BRIEF 1:
Which streets and squares does the text on Livorno's churches name?
BRIEF 2:
Write what comes next in the text on Livorno's churches, picking up after its last sentence.

SUPPLIED TEXT:
.....

Livorno, chiesa armena e chiesa della Madonna
Livorno, chiesa armena e chiesa della Madonna- Credit:  Etienne, Wikipedia

The Armenian Church, with its impressive Baroque façade is in via della Madonna. One of the city’s oldest churches is in the same street, the church of Santissima Annunziata, also known as the United Greek church. This church was built in the seventeenth century and houses some splendid wooden works. The Flemish community established here in Livorno at the end of the seventeenth century and built the Neo-Gothic Dutch church in the nineteenth century.

Montenero Sanctuary, Livorno
Montenero Sanctuary, Livorno

In via Verdi, opposite the entrance to the Old English Cemetery, is the Neo-Classic Anglican church. Piazza Benamozegh is home to the current Israelite Temple which was completely re-built after the synagogue was destroyed during the Second World War.

There are many Catholic churches in Livorno dedicated to the Madonna, like the church of the Madonna in via della Madonna. This well-preserved church was built in the seventeenth century. There is also the church of Santa Maria del Soccorso which stands in the shadowy piazza della Vittoria.

The highest point of a tour of the city’s churches is a visit to the Montenero Sanctuary, dedicated to the patron saint of Tuscany, Santa Maria delle Grazie.

.....

INFORMATION PROVIDED:
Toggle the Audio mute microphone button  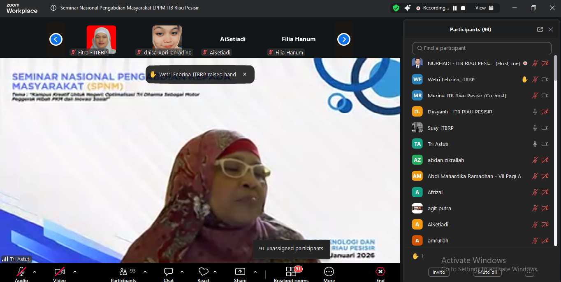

.....

WRITTEN ANSWER 1:
via della Madonna, via Verdi, Piazza Benamozegh, piazza della Vittoria

WRITTEN ANSWER 2:
Cathedral, Livorno
Cathedral, Livorno

The Cathedral of Livorno is dedicated to San Francesco and is situated in Piazza Grande. The church of Santa Giulia, next to the Cathedral, is dedicated to the city’s own patron saint. This church was made built between 1602 and 1603 by Ferdinando I de Medici, the Grand Duke of Tuscany. You can see a canvas from Giotto's school placed over the main altar. In the heart of the historic Venezia district is the de-consecrated church of Luogo Pio which provides a great example of Late Baroque architecture. This district is also home to the octagonal-shaped church of Santa Caterina in Piazza dei Domenicani and the church of San Ferdinando in piazza Anita Garibaldi which is also known as the church ‘della Crocetta’ and which is another excellent example of Late Baroque architecture. Along the seafront in Piazza San Jacopo is the church of San Jacopo in Acquaviva which was built on the ruins of a fourth-century hermitage.